While it is true that receiving a unit of transfused blood in the US does not carry many risks, with only 10 to 20 deaths per million units, blood substitutes could eventually improve on this. There is no practical way to test for prion-transmitted diseases in donated blood, such as mad cow and Creutzfeldt–Jakob disease, and other disease could emerge as problems for the blood supply, including smallpox and SARS.

Transfused blood is currently more cost effective, but there are reasons to believe this may change. For example, the cost of blood substitutes may fall as manufacturing becomes refined.

Blood substitutes can be stored for much longer than transfusable blood, and can be kept at room temperature. Most haemoglobin-based oxygen carriers in trials today carry a shelf life of between 1 and 3 years, compared to 42 days for donated blood, which needs to be kept refrigerated.

Blood substitutes allow for immediate full capacity oxygen transport, as opposed to transfused blood which can require about 24 hours to reach full oxygen transport capacity due to 2,3‑diphosphoglycerate depletion. Also, in comparison, natural replenishment of lost red blood cells usually takes months, so an oxygen-carrying blood substitute can perform this function until blood is naturally replenished.

Oxygen-carrying blood substitutes also would become an alternative for those patients that refuse blood transfusions for religious or cultural reasons, such as Jehovah's Witnesses.

Synthetic oxygen carriers may also show potential for cancer treatment, as their reduced size allows them to diffuse more effectively through poorly vasculated tumour tissue, increasing the effectiveness of treatments like photodynamic therapy and chemotherapy.

The U.S. military is one of the greatest proponents of oxygen therapeutics, mainly because of the vital need and benefits in a combat scenario. Since oxygen therapeutics are not yet widely available, the United States Army is experimenting with varieties of dried blood, which take up less room, weigh less and can be used much longer than blood plasma. Saline has to be added prior to use. These properties make it better for first aid during combat than whole blood or packed red cells.

Risks

Haemoglobin-based blood substitutes may increase the odds of deaths and heart attacks.

According to studies of outcomes of transfusions given to trauma patients in 2008, blood substitutes yielded a 30% increase in the risk of death and about a threefold increase in the chance of having a heart attack for the recipients. More than 3,711 patients were tested in sixteen studies using five types of artificial blood. Public Citizen sued the U.S. Food and Drug Administration (FDA) to obtain information on the duration of these studies which were found to have been conducted from 1998 until 2007. The FDA permits artificial blood transfusions in the US without informed consent under a special exemption from requirements of informed consent during traumatic care.

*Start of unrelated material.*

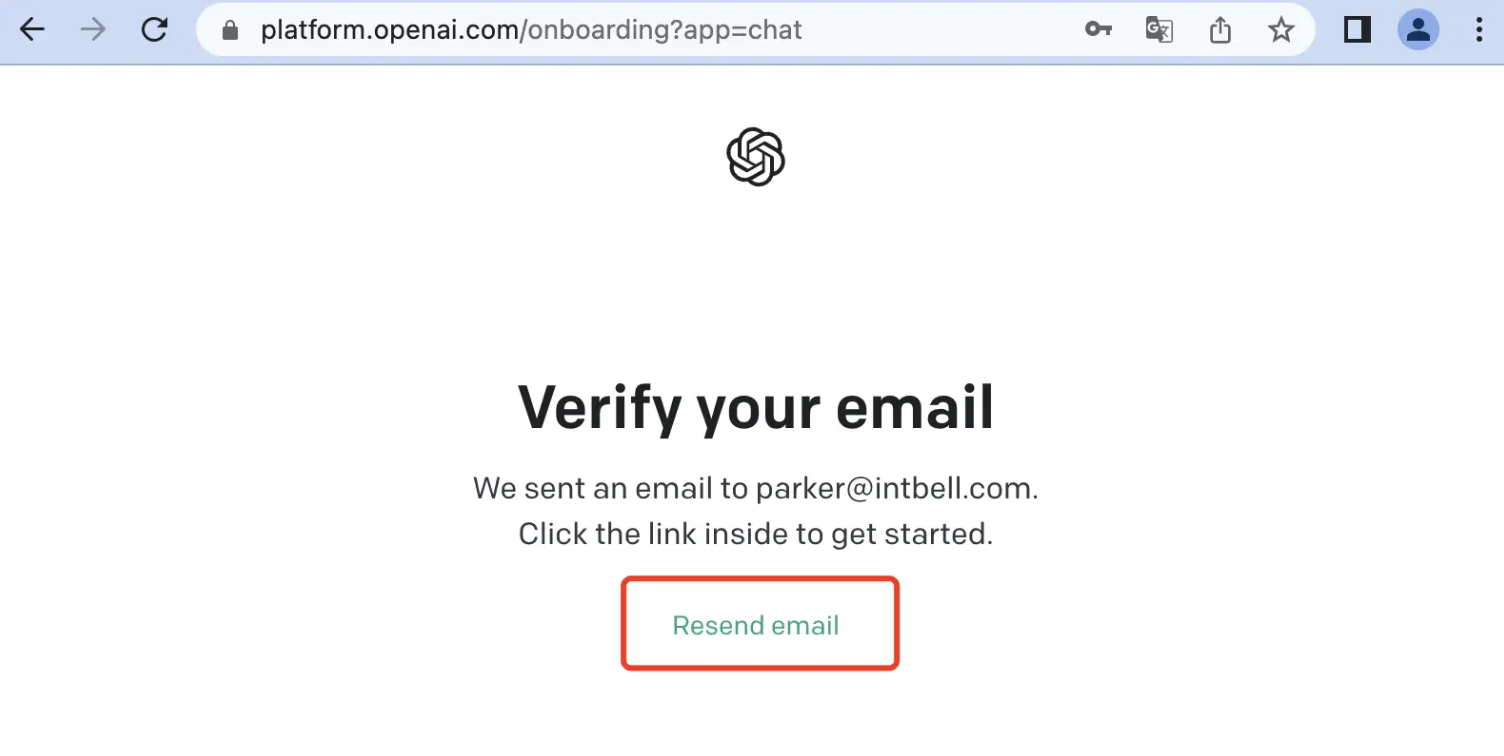This screenshot has width=1504, height=756.
Task: Open saved passwords key icon
Action: pyautogui.click(x=1098, y=30)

Other Functions than Carrying Oxygen

The functions of blood are many. Normally, for example, white blood cells defend against disease, platelets allow clotting, and blood proteins perform various functions. In addition, the blood composition includes additional molecules and electrolytes to function properly. Some of these components are substitutable with modern technology, and may, at least, be added to an oxygen-carrying blood substitute to create a more complete blood substitute.

Volume expanders could conceptually be called blood substitutes as well, but they are usually not within the scope of blood substitutes. Still, they are sometimes called "plasma substitutes".